3.1 Changes in Soil Temperature and Soil Moisture
 Soil temperatures at all soil depths were generally more variable in the clear-cut than in the reference catchment. At 50 cm soil depth Ts varied between 0.6 and 15.5°C (median = 3.4°C) in the clear-cut catchment, whereas values of 0.9 to 12.5°C (median = 3.9°C) were measured in the reference catchment (Figure 2). Highest soil temperatures were commonly observed during late July to early August in both the clear-cut and the control. Further, differences in soil temperatures (∆Ts) at 50 cm soil depth showed a large variation over the year (Figure 2). ∆Ts was small during winter with a stable snowpack, but turned negative (typical value = −0.5 to −1.5°C, i.e., clear-cut colder than the reference site) at the onset of snowmelt in early spring. During summer, the clear-cut was warmer than the control forest with ∆Ts values often reaching more than 4.0°C at 50 cm soil depth. In fall, when air temperatures declined, ∆Ts turned negative (commonly during mid-September), indicating that the soils in the clear-cut catchment cooled down faster when air temperatures decreased. These negative differences persisted until February (Figure 2). Volumetric soil moisture, θ, at 50 cm soil depth varied between 21.4% and 43.9% in the clear-cut and 24.4% and 34.8% in the reference catchment during the 3 year period (Figure 2). Differences in θ (∆θ) were largest during the spring freshet, often reaching 10–12%, but persisted through the summer and fall, indicating that the clear-cut was continuously wetter in lower soil layers during these seasons. At the soil surface (20 cm depth), however, ∆θ declined after longer warm and dry periods (>14 days without precipitation; data not shown), indicating the drier topsoil in the clear-cut relative to the reference catchment during long, dry summer conditions.

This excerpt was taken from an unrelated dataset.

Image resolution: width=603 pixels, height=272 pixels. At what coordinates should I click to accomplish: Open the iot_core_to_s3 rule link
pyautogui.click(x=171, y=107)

3.2 Regression Models for Organic Carbon in Stream Water
 Simple linear regression models showed that log-transformed discharge (logQ) as well as GW levels at the close and more distant locations, respectively, were all positively correlated with [DOC] in stream water in both the clear-cut and the forest catchment during winter/spring and the summer/fall season, respectively. In contrast, the correlations found for soil temperature at 15 cm, 30 cm, and 50 cm depth, respectively, were negative during winter/spring (Figure 3), but positive during the summer/fall (see supporting information). This pattern was observed for all three catchments. The closer analysis of the drivers of DOC concentrations in stream water in 2009 using the PCA confirmed that shallow GW-levels as well as logQ were strongly correlated with [DOC] according to both PCA components (F1, explaining between 61 and 69% of the variance; F2, explaining 17–28% of the variance; see Figure 4) in both catchments, the clear-cut and the reference catchment, as well as during both seasons, winter/spring and summer/fall. This indicates the dominant role of lateral water transport from riparian wetlands soils into the stream for determining DOC concentrations in stream water. Further, the PCA results confirmed that the role of soil temperatures is opposing in the winter/spring season as compared to the summer/fall season. During winter/spring, increasing soil temperatures were paralleled with decreasing stream DOC concentrations (component F1, but positive F2), whereas increasing soil temperatures during summer/fall were associated with higher stream DOC levels according to PCA component F1, but negative with respect to the second PCA component F2. This pattern was prevalent in both, the clear-cut (CC-4) and the control catchment (NR-7).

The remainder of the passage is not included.